* _Material for this task_:
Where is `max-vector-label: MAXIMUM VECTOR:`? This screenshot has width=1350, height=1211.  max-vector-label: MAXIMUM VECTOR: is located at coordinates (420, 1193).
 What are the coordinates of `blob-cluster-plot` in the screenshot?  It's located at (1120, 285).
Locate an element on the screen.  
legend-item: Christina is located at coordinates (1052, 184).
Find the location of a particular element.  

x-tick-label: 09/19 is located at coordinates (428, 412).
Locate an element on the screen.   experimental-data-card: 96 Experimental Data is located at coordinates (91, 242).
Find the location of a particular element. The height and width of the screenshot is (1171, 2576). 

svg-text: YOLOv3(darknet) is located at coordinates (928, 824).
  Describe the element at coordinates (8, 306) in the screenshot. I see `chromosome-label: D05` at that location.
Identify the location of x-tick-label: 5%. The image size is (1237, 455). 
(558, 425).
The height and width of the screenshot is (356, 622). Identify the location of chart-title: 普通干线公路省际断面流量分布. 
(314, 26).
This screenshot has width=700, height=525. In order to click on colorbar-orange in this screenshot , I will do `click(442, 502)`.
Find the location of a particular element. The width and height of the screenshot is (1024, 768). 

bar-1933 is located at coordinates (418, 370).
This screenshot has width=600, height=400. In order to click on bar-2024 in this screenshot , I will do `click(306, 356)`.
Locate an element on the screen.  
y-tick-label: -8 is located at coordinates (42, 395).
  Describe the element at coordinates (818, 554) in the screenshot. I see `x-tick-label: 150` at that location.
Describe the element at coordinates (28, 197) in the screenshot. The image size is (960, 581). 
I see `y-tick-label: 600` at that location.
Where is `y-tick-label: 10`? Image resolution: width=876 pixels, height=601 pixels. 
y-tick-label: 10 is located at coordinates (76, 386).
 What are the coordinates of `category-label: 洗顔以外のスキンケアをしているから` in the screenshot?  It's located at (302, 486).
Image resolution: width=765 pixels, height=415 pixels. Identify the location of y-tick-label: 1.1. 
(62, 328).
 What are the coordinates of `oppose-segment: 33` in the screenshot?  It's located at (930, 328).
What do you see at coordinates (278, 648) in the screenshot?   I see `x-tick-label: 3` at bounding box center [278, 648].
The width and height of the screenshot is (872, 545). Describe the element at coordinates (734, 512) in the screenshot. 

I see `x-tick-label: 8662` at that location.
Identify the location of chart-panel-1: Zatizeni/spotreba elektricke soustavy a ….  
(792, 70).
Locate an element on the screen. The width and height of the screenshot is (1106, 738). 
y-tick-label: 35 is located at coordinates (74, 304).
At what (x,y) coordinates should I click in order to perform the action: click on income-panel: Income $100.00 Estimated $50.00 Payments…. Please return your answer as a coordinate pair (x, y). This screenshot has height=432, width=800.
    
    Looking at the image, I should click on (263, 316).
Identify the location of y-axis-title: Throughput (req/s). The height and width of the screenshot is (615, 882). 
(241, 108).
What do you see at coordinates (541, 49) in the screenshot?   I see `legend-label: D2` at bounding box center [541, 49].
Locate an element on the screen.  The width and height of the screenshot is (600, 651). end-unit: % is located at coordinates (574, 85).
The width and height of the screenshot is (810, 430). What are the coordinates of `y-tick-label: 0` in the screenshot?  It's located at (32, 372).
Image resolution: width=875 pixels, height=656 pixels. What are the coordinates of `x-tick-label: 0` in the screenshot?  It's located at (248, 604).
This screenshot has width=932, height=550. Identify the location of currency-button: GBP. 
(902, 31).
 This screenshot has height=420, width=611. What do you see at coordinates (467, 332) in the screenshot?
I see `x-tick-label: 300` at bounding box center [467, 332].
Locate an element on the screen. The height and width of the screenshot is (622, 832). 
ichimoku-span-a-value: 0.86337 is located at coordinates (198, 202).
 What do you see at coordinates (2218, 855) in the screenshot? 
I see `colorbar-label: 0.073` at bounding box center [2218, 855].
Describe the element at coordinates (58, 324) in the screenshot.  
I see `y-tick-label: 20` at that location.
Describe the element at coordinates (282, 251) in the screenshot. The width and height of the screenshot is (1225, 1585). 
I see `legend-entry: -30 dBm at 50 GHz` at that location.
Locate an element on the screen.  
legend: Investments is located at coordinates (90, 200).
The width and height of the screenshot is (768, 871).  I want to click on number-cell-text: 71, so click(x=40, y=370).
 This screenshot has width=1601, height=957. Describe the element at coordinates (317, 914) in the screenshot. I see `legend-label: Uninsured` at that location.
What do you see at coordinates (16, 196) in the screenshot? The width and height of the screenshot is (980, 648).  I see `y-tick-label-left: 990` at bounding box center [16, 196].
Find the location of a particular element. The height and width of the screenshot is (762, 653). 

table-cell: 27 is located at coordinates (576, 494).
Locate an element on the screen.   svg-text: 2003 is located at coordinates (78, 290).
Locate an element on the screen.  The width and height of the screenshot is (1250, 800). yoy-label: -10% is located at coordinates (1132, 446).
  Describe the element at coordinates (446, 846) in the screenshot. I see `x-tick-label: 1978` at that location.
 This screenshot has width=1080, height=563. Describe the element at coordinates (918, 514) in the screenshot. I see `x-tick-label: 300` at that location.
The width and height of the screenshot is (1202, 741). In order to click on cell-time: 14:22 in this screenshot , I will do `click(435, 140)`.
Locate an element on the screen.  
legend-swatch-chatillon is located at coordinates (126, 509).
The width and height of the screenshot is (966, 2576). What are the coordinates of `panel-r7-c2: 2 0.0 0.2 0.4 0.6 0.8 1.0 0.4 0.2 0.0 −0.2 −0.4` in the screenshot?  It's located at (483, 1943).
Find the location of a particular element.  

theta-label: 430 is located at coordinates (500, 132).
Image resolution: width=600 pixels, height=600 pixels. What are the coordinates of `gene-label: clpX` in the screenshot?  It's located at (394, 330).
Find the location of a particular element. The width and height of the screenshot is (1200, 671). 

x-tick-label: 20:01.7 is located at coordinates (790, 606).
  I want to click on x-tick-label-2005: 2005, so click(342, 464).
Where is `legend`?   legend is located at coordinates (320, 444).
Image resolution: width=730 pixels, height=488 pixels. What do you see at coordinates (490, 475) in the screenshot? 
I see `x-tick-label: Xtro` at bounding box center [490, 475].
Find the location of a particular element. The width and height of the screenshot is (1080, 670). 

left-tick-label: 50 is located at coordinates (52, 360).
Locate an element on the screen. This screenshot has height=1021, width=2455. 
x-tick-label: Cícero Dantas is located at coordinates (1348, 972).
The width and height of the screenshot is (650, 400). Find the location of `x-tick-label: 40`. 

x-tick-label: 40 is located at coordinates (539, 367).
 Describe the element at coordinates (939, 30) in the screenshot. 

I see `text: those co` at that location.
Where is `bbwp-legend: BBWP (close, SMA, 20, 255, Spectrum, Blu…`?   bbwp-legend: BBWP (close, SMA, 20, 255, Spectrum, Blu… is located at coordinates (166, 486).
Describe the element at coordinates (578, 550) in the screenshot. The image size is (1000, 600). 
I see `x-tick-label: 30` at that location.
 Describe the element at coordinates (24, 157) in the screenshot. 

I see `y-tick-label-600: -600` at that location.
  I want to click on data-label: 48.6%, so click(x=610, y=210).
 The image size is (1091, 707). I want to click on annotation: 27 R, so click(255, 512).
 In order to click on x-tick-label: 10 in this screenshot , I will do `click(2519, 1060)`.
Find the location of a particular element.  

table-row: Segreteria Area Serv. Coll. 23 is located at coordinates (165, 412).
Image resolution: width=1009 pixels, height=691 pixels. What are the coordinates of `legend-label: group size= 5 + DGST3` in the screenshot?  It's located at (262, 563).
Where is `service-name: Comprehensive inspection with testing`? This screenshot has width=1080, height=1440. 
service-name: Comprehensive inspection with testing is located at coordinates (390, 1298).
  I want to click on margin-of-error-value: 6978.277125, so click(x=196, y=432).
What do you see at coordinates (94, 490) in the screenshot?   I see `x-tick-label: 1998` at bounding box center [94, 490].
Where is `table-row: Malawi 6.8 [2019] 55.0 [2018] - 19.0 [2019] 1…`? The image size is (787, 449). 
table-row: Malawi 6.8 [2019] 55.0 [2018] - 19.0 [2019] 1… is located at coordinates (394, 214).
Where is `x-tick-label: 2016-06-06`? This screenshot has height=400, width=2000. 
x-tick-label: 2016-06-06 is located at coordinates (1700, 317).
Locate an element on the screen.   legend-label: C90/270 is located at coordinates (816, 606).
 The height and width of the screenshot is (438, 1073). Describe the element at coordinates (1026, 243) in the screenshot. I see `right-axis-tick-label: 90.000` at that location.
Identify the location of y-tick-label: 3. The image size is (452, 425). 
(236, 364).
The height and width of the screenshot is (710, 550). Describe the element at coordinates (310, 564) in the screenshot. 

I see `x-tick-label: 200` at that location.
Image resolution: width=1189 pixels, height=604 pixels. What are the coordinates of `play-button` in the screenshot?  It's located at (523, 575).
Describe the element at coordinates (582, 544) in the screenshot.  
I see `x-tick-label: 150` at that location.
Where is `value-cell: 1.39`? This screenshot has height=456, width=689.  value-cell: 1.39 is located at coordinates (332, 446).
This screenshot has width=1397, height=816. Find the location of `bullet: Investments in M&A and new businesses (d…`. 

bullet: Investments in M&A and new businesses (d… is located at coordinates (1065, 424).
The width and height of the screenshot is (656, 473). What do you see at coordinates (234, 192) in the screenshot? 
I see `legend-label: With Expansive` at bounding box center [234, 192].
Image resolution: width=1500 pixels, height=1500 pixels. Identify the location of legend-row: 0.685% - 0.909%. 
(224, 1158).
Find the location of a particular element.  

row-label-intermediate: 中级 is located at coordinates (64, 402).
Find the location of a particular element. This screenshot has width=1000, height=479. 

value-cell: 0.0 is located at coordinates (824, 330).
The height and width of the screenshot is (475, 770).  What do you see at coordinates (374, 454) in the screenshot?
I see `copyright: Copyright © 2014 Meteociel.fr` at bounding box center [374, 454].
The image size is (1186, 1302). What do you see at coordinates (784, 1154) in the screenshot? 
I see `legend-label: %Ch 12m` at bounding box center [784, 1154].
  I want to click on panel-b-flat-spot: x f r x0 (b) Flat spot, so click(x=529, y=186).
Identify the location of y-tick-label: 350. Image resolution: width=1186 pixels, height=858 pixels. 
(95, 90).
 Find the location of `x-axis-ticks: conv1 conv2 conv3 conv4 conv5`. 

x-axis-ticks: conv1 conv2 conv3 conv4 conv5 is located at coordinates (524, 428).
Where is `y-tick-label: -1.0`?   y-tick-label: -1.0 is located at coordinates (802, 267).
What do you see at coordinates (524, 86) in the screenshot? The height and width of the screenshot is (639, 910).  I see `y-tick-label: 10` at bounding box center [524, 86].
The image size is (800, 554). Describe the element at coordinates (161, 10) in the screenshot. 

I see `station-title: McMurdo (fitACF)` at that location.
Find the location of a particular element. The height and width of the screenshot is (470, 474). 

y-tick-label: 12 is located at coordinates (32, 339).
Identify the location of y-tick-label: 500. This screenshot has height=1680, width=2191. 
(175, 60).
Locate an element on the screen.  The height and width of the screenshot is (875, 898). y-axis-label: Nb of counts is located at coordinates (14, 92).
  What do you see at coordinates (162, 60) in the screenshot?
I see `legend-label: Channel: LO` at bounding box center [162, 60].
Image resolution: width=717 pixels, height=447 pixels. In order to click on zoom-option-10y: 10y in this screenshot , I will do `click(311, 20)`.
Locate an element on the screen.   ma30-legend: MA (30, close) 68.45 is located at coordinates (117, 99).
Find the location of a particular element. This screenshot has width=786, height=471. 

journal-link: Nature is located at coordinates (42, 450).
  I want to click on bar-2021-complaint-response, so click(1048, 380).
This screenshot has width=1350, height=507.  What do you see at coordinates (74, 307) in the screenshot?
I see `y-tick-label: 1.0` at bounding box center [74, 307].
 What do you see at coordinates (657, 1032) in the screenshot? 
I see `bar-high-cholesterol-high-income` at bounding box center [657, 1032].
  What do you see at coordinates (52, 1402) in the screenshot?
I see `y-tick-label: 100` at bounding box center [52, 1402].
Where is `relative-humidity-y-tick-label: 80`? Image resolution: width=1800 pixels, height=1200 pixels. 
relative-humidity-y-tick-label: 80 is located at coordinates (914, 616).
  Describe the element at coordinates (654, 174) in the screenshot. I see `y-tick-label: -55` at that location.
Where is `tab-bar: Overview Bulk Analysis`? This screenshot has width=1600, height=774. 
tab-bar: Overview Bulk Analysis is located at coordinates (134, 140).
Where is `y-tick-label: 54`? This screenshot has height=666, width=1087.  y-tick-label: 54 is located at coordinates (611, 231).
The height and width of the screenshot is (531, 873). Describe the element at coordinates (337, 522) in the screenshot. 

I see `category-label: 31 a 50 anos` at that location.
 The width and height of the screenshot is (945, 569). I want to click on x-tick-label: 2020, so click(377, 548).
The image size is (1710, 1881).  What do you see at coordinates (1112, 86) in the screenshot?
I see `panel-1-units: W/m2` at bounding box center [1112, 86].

* _Task prompt_: Locate each line in the material above that contains the word "relative" and copy every such line in full.

* _Result below_:
Where is `relative-humidity-y-tick-label: 80`? Image resolution: width=1800 pixels, height=1200 pixels. 
relative-humidity-y-tick-label: 80 is located at coordinates (914, 616).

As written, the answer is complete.